Pharmacyclics and Johnson & Johnson’s ibrutinib has caused a stir at the American Society of Clinical Oncology meeting in Chicago, with many observers predicting that it will revolutionise treatment of chronic lymphocytic leukaemia.

Approved by the US Food and Drug Administration in February for CLL (it was also approved for mantle cell lymphoma in 2013) and marketed as Imbruvica, ibrutinib is poised to replace standard of care, particularly for elderly CLL patients who are unable to tolerate traditional chemotherapy.

“Identifying novel therapies that prolong survival is a significant need for these patients,” said John Byrd of the Ohio State University School of Medicine, making his comments before presenting the latest, and best, results so far for ibrutinib from a Phase III study at ASCO.

CLL is the most common form of adult leukaemia, and standard of care is chemotherapy followed by Rituxan (rituximab). However, elderly patients - the majority of individuals with CLL - often cannot tolerate this regimen, so for these patients the only treatment option available is GlaxoSmithKline/Genmab’s anti-CD20 antibody Arzerra (ofatumumab) which is easier to swallow, so to speak, but less effective than chemotherapy.

Enter ibrutinib. To establish the superiority of this new agent, Dr Byrd conducted a  trial with 391 CLL patients comparing the first-in-class, once-daily orally-administered, covalent inhibitor of Bruton’s tyrosine kinase, versus ofatumumab.

Betters ofatumumab

The observed outcomes between the two treatment arms in this trial were striking. “The progression-free survival at six months was 88%,” reported Dr Byrd. “This equates to a reduction of expected deaths by 78%.”
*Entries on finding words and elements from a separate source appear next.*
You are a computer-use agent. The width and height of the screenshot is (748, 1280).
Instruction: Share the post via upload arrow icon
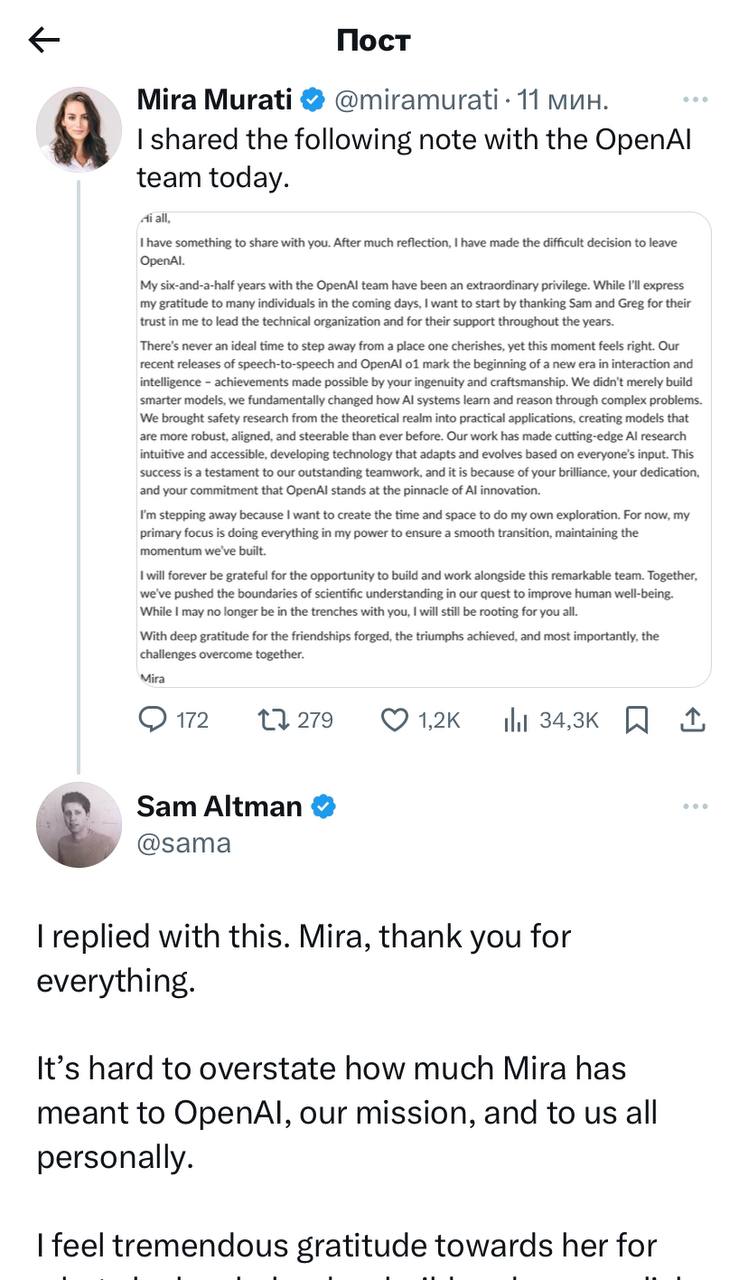(x=694, y=720)
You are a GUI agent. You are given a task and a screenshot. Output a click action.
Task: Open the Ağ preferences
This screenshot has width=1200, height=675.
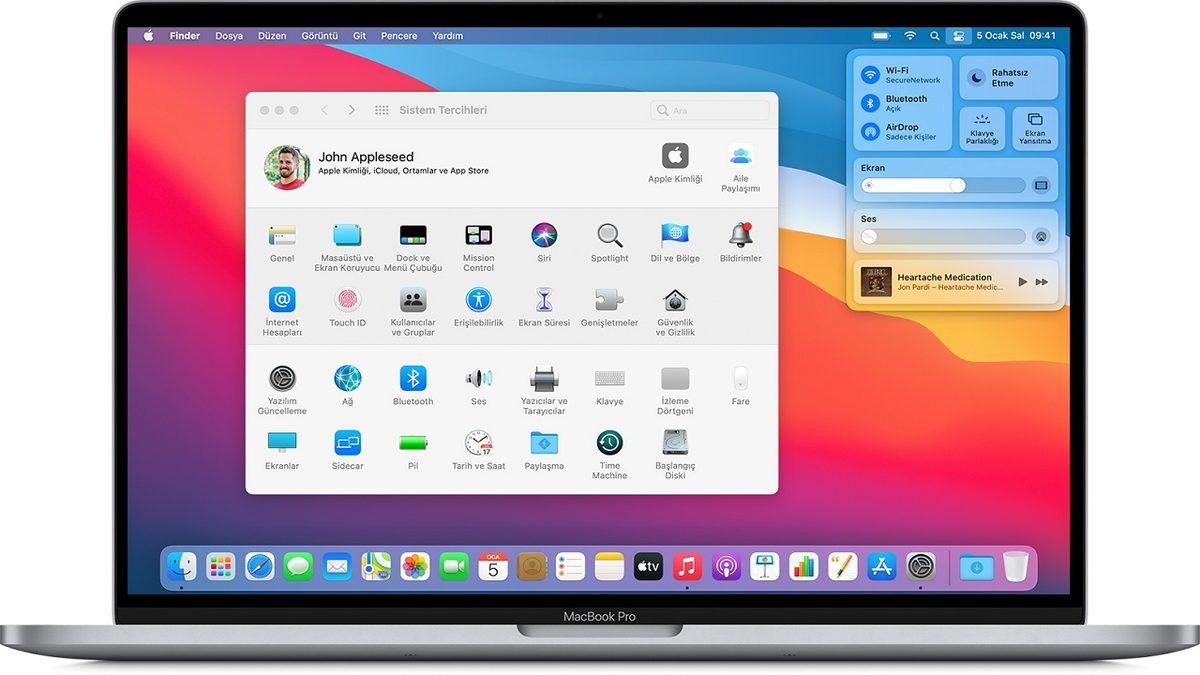point(347,377)
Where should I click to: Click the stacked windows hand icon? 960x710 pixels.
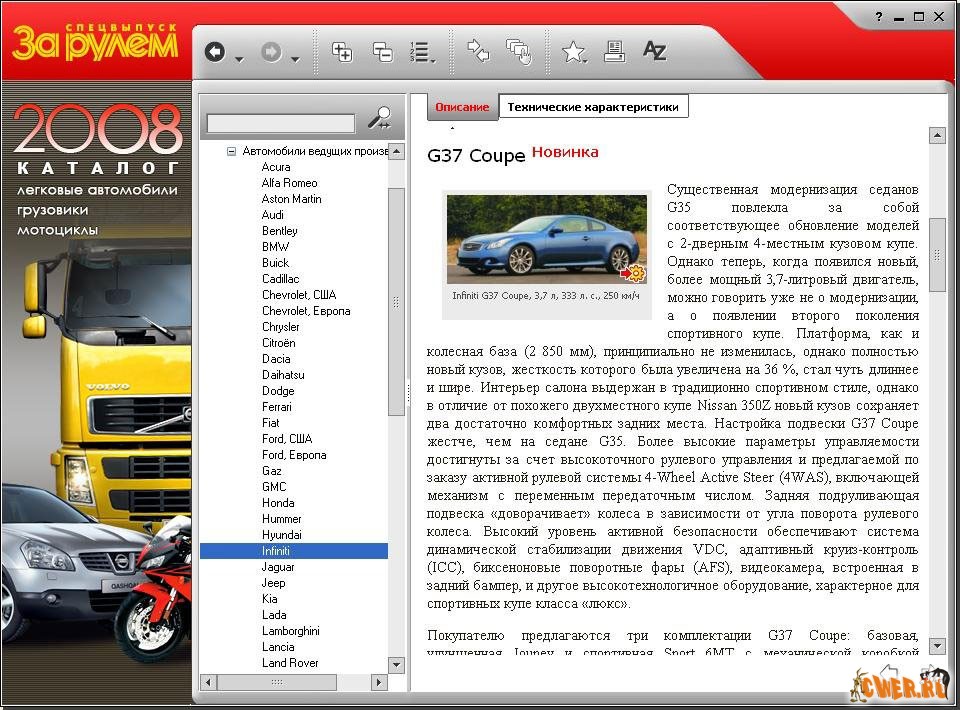(518, 52)

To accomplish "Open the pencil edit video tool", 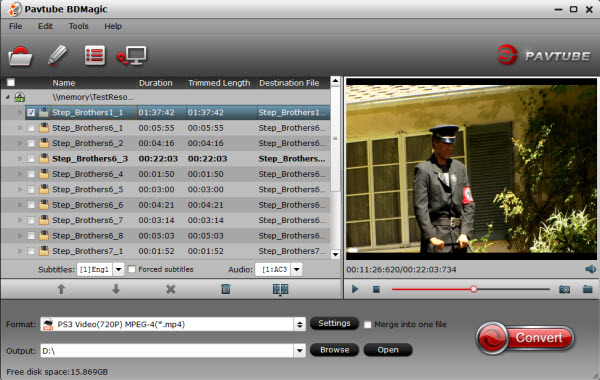I will (57, 55).
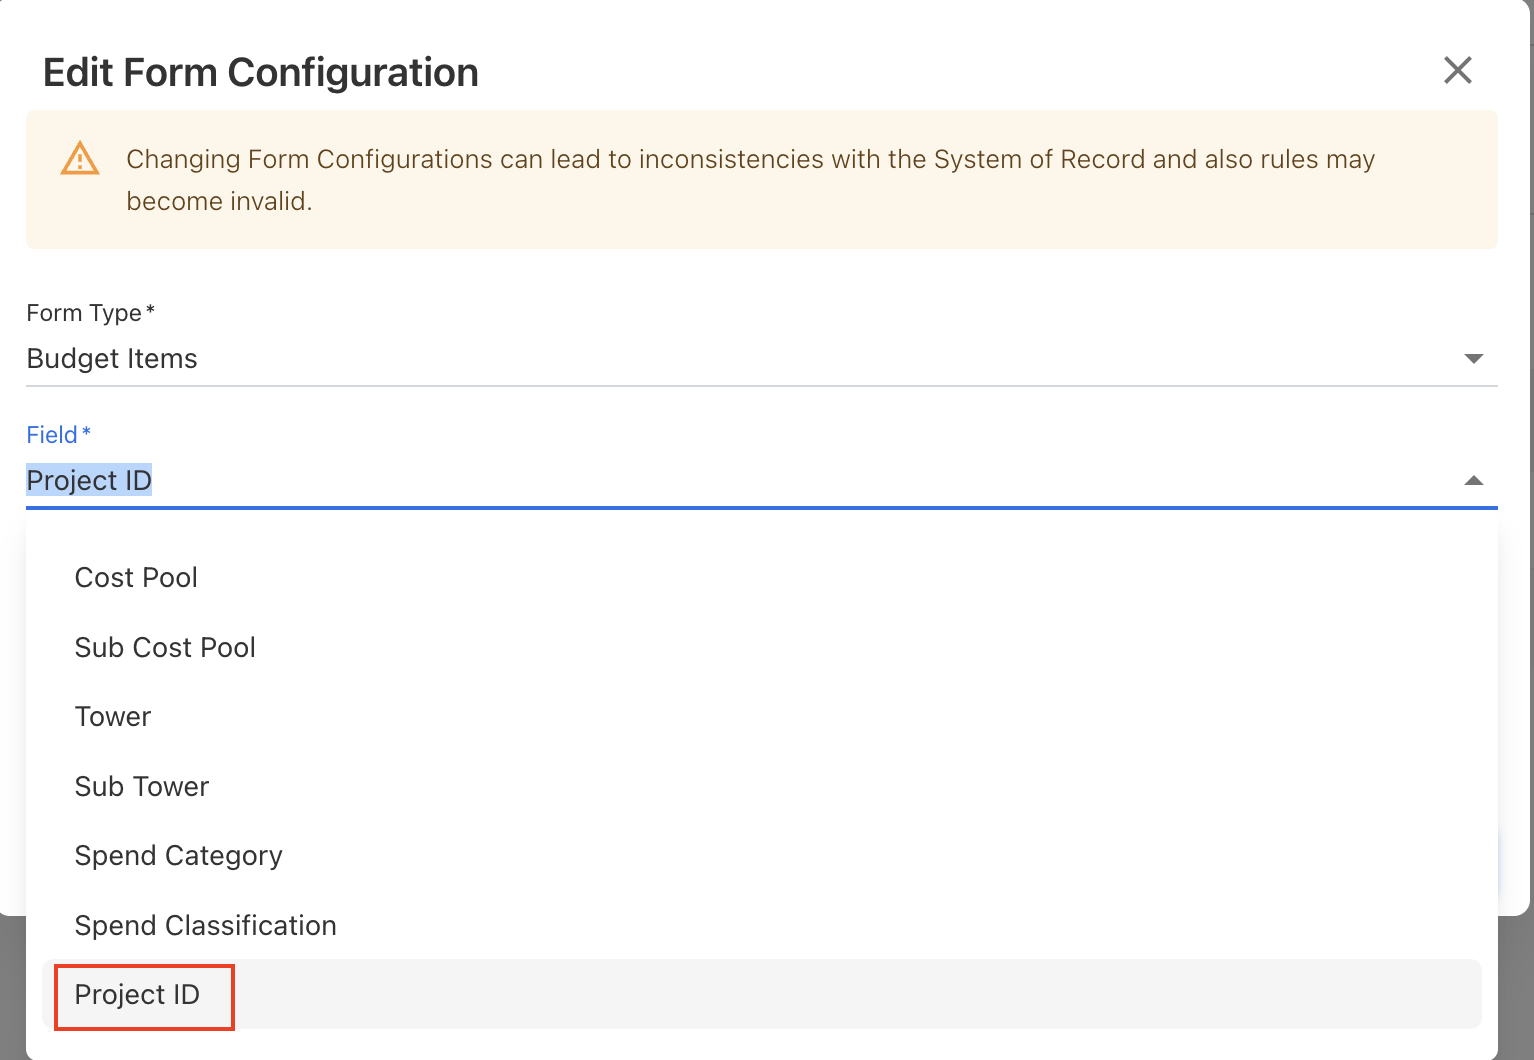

And this reduction in mortality held up regardless of the molecular CLL subtype. In fact, the treatment was deemed so successful that at the six-month time point, ofatumumab patients were allowed to cross over to the ibrutinib treatment arm.

Post-cross over, at nine months, the rate of overall survival for the expanded ibrutinib treatment cohort demonstrated a 50% reduction in deaths that would have been otherwise observed with standard treatment. Regarding safety, Dr Byrd described the side effects as “acceptable”.

Gregory Masters of the Helen F Graham Cancer Center, and moderator of the ASCO press conference where the results were presented, was impressed. “To see an OS benefit in CLL…is really encouraging for patients with no other options. I think this drug’s efficacy may in fact transform the treatment of CLL, potentially replacing more toxic chemotherapy.”